Naquele tempo, o que sabia do Aedes aegypti era que ele trouxera para o Brasil uma doença terrível, a febre amarela. Contra o mosquito, Osvaldo Cruz convocara os “mata-mosquitos”, que conseguiram acabar com ele no início do século passado. Depois de meu governo – ele voltara trazido pelos navios, como tantas outras espécies que ameaçam nosso ecossistema -, decidiram acabar, não com os mosquitos, mas com os mata-mosquitos, e não sei a parte que essa decisão tem nos atuais surtos de dengue, chikungunya e zika. Ou com o aumento assustador dos casos de microcefalia.

O fato é que hoje a epidemia alarma todo o mundo. A OMS (Organização Mundial de Saúde) acaba de recomendar uma medida de consequências polêmicas: o uso generalizado da contracepção pelas mulheres dos países afetados e, para as que tiverem sexo sem proteção, o uso das “pílulas do dia seguinte”. Nossos serviços de saúde já haviam recomendado que as mulheres evitassem engravidar enquanto durar o surto, o que dava mais ou menos no mesmo. Bem, isso vai ser rejeitado enfaticamente pela Igreja Católica, não? Não. O papa Francisco fez, com voz suave e poucas palavras, uma declaração que abala os alicerces conservadores de Roma – plantados firmemente nos Estados Unidos, que, como se sabe, é a linha de frente contra o aggiornamento da Igreja: “…evitar a gravidez é um caso de mal menor – falamos de conflito entre o quinto e o sexto mandamentos. Paulo VI – o grande – numa situação difícil, na África, permitiu às freiras usarem anticoncepcionais (anticoncezionali) para os casos de violência”. O beato Paulo VI tratava de prevenir, durante a guerra civil no Congo, a grande ameaça de estupros. E Francisco, depois de condenar com veemência o aborto, insistiu: “…evitar a gravidez não é um mal absoluto”.

TAREFAS A REALIZAR:
**a.** Transcreva do texto sobre o Aedes aegypti o trecho que começa em "Naquele tempo, o" e segue até "casos de microcefalia.".
**b.** Segundo o texto sobre o Aedes aegypti, o que a OMS recomendou às mulheres dos países afetados?

OS DADOS:
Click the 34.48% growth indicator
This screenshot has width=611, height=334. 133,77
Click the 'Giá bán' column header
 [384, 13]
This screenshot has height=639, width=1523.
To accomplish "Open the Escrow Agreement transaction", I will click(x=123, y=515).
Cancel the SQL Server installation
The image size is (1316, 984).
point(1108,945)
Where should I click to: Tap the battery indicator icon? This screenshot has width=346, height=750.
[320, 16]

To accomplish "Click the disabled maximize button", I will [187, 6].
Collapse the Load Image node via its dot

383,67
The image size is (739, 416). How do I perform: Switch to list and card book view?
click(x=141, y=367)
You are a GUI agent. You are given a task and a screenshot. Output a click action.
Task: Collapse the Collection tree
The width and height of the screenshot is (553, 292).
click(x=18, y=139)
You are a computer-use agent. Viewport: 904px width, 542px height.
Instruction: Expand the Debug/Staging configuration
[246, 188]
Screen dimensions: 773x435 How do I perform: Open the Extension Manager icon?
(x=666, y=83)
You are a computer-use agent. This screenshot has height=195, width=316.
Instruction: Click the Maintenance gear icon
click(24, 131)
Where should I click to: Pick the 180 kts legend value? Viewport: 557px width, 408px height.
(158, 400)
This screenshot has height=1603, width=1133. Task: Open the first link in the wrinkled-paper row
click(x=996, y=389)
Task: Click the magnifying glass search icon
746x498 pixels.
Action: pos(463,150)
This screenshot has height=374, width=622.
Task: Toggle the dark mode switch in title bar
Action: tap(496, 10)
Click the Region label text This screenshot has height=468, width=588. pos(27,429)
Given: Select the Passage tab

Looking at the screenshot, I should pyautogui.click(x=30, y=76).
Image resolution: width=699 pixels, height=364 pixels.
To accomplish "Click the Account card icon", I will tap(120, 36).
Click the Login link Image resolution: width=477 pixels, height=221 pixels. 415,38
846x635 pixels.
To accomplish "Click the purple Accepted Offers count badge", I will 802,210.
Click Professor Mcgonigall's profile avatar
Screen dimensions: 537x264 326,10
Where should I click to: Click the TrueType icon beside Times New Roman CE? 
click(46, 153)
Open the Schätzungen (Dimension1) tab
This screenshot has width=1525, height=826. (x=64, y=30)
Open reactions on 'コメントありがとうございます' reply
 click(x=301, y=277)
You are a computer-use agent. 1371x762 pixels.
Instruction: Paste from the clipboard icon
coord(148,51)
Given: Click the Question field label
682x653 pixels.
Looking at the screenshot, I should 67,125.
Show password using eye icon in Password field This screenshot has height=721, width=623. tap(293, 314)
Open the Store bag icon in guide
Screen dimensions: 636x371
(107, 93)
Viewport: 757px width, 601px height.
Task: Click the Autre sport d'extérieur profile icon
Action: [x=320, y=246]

SUAS RESPOSTAS:
**a.**
Naquele tempo, o que sabia do Aedes aegypti era que ele trouxera para o Brasil uma doença terrível, a febre amarela. Contra o mosquito, Osvaldo Cruz convocara os “mata-mosquitos”, que conseguiram acabar com ele no início do século passado. Depois de meu governo – ele voltara trazido pelos navios, como tantas outras espécies que ameaçam nosso ecossistema -, decidiram acabar, não com os mosquitos, mas com os mata-mosquitos, e não sei a parte que essa decisão tem nos atuais surtos de dengue, chikungunya e zika. Ou com o aumento assustador dos casos de microcefalia.

**b.** O uso generalizado da contracepção e, para as que tiverem sexo sem proteção, o uso das "pílulas do dia seguinte".